A diferença importante entre o cientista e o filósofo está na natureza radicalmente crítica da filosofia. Husserl caracteriza essa diferença ao dizer que a tarefa da filosofia é fazer as perguntas derradeiras. O filósofo se volta para investigar as fundações do empreendimento teórico, as presunções e os compromissos escondidos nas quais ele depende. A sua tarefa é fazer as questões radicais sobre as condições da possibilidade do pensamento científico, sobre as ideias de verdade, realidade, objetividade e universalidade. O interesse de seu estudo é, portanto, não prático nem puramente teórico, mas crítico [4].

As questões filosóficas não podem ser respondidas da mesma forma como questões empíricas podem ser respondidas. No lugar de serem resolvidas, elas podem nos levar a novos problemas e paradoxos (Merleau-Ponty, 1996). Isso não nos dá licença para contorná-las. Apesar de não haver soluções finais, o questionamento filosófico é indispensável: ele sozinho pode nos tornar conscientes de nosso envolvimento na constituição da realidade, dos significados de ser e real (Merleau-Ponty, 142).

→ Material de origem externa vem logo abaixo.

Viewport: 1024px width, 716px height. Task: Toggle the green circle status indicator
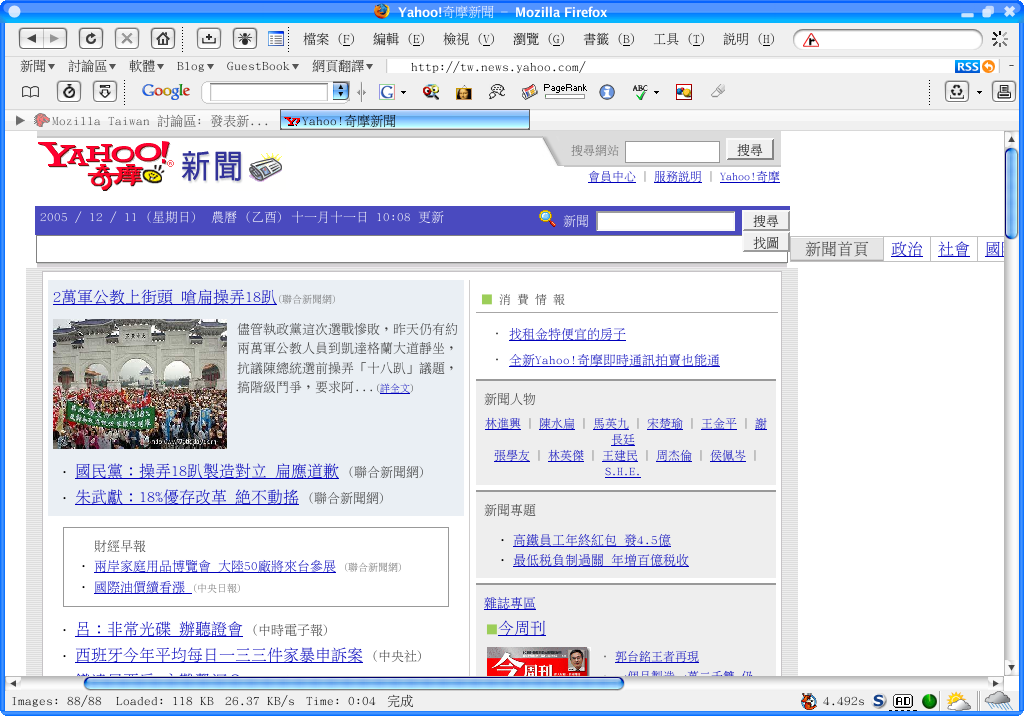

Pontos de partida fenomenológicos de Beauvoir

Quando se estuda a relação de Beauvoir com a filosofia fenomenológica, as fontes mais interessantes são as seções filosóficas de sua autobiografia e seus ensaios éticos [5]. Esses textos mostram que Beauvoir não apenas estudou os textos de Husserl detalhadamente, mas também considerava sua noção de filosofia a mais atraente.

Beauvoir dá informações significativas sobre sua relação com a fenomenologia em sua autobiografia. Em “A força da idade” (La force de l’âge, 1960), ela nos conta que, quando estava estudando as aulas de Husserl sobre consciência temporal ela sentiu que ela estava “chegando mais próxima da verdade do que nunca antes” (Beauvoir, 1995a, 231). Depois ela explica sua relação com a filosofia fenomenológica ao comparar sua própria atitude com a de Sartre:

Sartre alegava que eu compreendia doutrinas filosóficas, a de Husserl, dentre outros, mais rápido e com mais precisão do que ele. De fato, ele tendia a interpretar filosofias de acordo com seu próprio esquema; para ele era muito difícil esquecer de si mesmo e adotar sem reservas um ponto de vista estranho. Mas eu não tive tal resistência a lutar; meus pensamentos se adaptavam imediatamente ao pensamento que eu tentava compreender. Eu não o aceitava passivamente; mesmo quando eu concordava, eu também percebia lacunas e incoerências, e explorava elaborações possíveis. Se uma teoria me convencia, ela não permanecia exterior a mim, ela mudava minha relação com o mundo, coloria minha experiência. Em suma, eu tinha uma capacidade sadia para adotar; um senso crítico para desenvolver; para mim filosofia era uma realidade viva. (Beauvoir, 1995a, 254)

O ensaio ético de Beauvoir, “Por uma moral da ambiguidade” (Pour une morale de l’ambiguïté, 1947), é um testamento de suas capacidade e compromisso. Ele mostra que a compreensão de Beauvoir dos objetivos e métodos da fenomenologia de Husserl era profundo e frutífero.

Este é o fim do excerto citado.